Contudo, o que, ao fim de seis anos, se tem vindo a verificar é que esta mudança de estatuto, por razões desconhecidas e não contempladas na lei, passou a significar uma mudança toponímica, já que é frequente – e errada – a designação da povoação por “Vila de Serra d’El-Rei”. Ora, como sabemos, muitas vezes, o uso torna-se lei e isso parece-me pouco revelador do respeito que a tradição e as nossas origens nos merecem.
Serra d’El-Rei é um topónimo poderoso. Evoca o passado e todo um percurso histórico, desde os tempos em que Atouguia da Baleia era sede de concelho e esta povoação se designava “Serra da Pescaria” ou “Serra de a par d’ Athouguia”. A construção do Paço Real, no tempo de Afonso IV, a vinda dos Reis para estadias de caça e a ligação que D. Pedro I estabeleceu com os seus habitantes contribuiu para a sua incontornável definição toponímica – Serra d’El-Rei -, contribuindo, de forma inequívoca, para a consolidação da identidade desta comunidade que, assim, afirmou a sua posição no concelho e no país até à actualidade.

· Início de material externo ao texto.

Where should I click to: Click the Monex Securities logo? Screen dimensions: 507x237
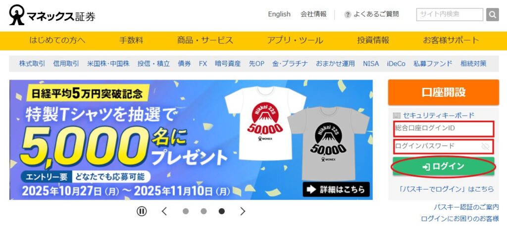tap(52, 15)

Parece-nos, por isso, desnecessário confundir a determinação da categoria de vila com o seu desadequado uso como topónimo. A título de exemplo, temos, no país, topónimos com a palavra “Vila”, mas que são aldeias, prendendo-se este uso com a sua herança romana (villa) ou medieval (por carta de foral).
Este artigo pretende chamar a atenção para estas duas questões distintas, que, sendo pouco explícitas, induzem em erro os mais desprevenidos. Um erro que, no futuro, poderá vir a pôr em causa algo mais que a nossa designação toponímica – de que nos devemos orgulhar, por todo o percurso que ela contém -, tal como a nossa identidade como comunidade.
Não vamos, por isso, deixar-nos deslumbrar pelo facto de, administrativamente, sermos considerados uma vila, pois não temos, sequer, o direito de grafar esta palavra com letra maiúscula, simplesmente porque não é um nome próprio, não faz parte do topónimo. Serra d’El-Rei deverá continuar a ser, simplesmente, Serra d’El-Rei, em todo o seu esplendor. Não precisa do uso recorrente da palavra “vila” para se afirmar. Tornámo-nos vila e foi uma conquista, mas não deixemos perder aquilo que somos e que o tempo nos tem legado.